--- Data for this exercise ---
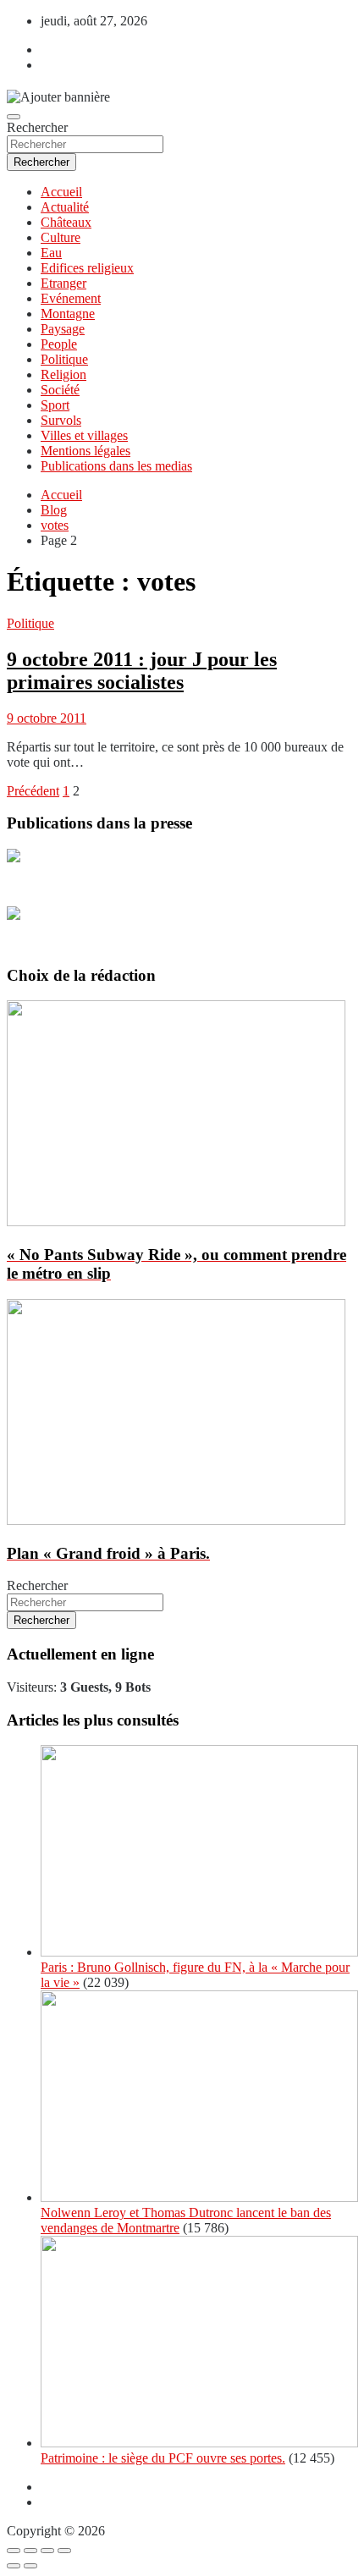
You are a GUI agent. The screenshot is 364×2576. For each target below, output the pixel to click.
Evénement (71, 298)
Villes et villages (84, 435)
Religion (63, 374)
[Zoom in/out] (64, 2550)
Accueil (61, 191)
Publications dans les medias (116, 466)
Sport (55, 405)
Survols (61, 420)
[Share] (30, 2550)
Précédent (33, 791)
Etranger (63, 283)
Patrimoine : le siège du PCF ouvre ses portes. (163, 2458)
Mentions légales (85, 450)
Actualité (65, 207)
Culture (60, 237)
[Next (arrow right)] (30, 2565)
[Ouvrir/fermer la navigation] (13, 116)
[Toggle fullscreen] (47, 2550)
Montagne (68, 313)
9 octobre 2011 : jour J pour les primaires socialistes (142, 670)
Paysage (63, 329)
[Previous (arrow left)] (13, 2565)
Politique (64, 359)
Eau (51, 252)
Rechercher (37, 127)
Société (60, 390)
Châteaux (66, 222)
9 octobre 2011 (46, 718)
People (59, 344)
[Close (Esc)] (13, 2550)
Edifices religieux (87, 268)
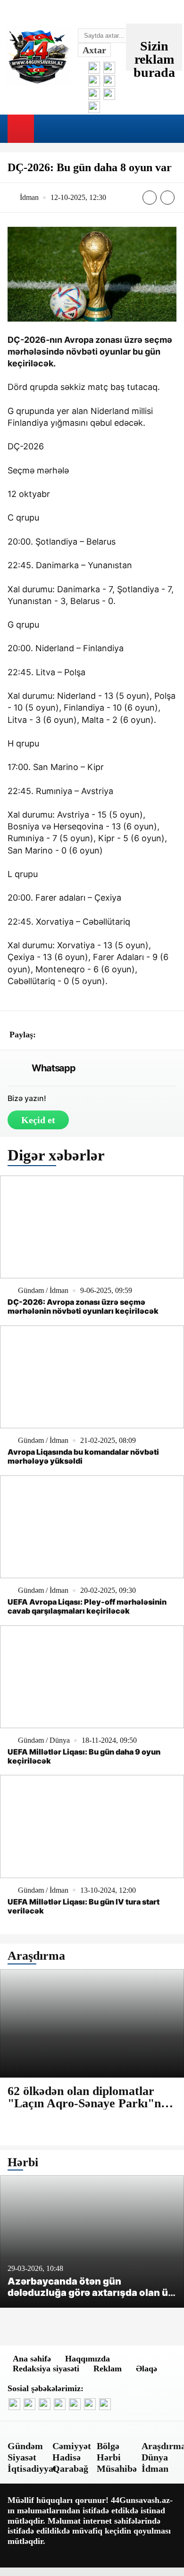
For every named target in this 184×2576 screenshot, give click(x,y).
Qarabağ (70, 2468)
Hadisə (66, 2457)
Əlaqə (146, 2368)
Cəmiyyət (71, 2446)
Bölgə (108, 2446)
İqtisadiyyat (32, 2468)
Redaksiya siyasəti (46, 2368)
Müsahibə (117, 2468)
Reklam (107, 2368)
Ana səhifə (32, 2358)
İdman (155, 2468)
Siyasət (22, 2457)
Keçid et (38, 1120)
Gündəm (25, 2446)
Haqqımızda (87, 2358)
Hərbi (109, 2457)
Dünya (155, 2457)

--- Exercise description ---
Could you reproduce the listing above word for word while leaving out its pictures?

--- Answer below ---
You are a GUI agent. The screenshot is 364×2576. For each target below, output the pixel to click.
Evénement (71, 298)
Villes et villages (84, 435)
Religion (63, 374)
[Zoom in/out] (64, 2550)
Accueil (61, 191)
Publications dans les medias (116, 466)
Sport (55, 405)
Survols (61, 420)
[Share] (30, 2550)
Précédent (33, 791)
Etranger (63, 283)
Patrimoine : le siège du PCF ouvre ses portes. (163, 2458)
Mentions légales (85, 450)
Actualité (65, 207)
Culture (60, 237)
[Next (arrow right)] (30, 2565)
[Ouvrir/fermer la navigation] (13, 116)
[Toggle fullscreen] (47, 2550)
Montagne (68, 313)
9 octobre 2011 : jour J pour les primaires socialistes (142, 670)
Paysage (63, 329)
[Previous (arrow left)] (13, 2565)
Politique (64, 359)
Eau (51, 252)
Rechercher (37, 127)
Société (60, 390)
Châteaux (66, 222)
9 octobre 2011 (46, 718)
People (59, 344)
[Close (Esc)] (13, 2550)
Edifices religieux (87, 268)
For every named target in this 184×2576 screenshot, give click(x,y).
Qarabağ (70, 2468)
Hadisə (66, 2457)
Əlaqə (146, 2368)
Cəmiyyət (71, 2446)
Bölgə (108, 2446)
İqtisadiyyat (32, 2468)
Redaksiya siyasəti (46, 2368)
Müsahibə (117, 2468)
Reklam (107, 2368)
Ana səhifə (32, 2358)
İdman (155, 2468)
Siyasət (22, 2457)
Keçid et (38, 1120)
Gündəm (25, 2446)
Haqqımızda (87, 2358)
Hərbi (109, 2457)
Dünya (155, 2457)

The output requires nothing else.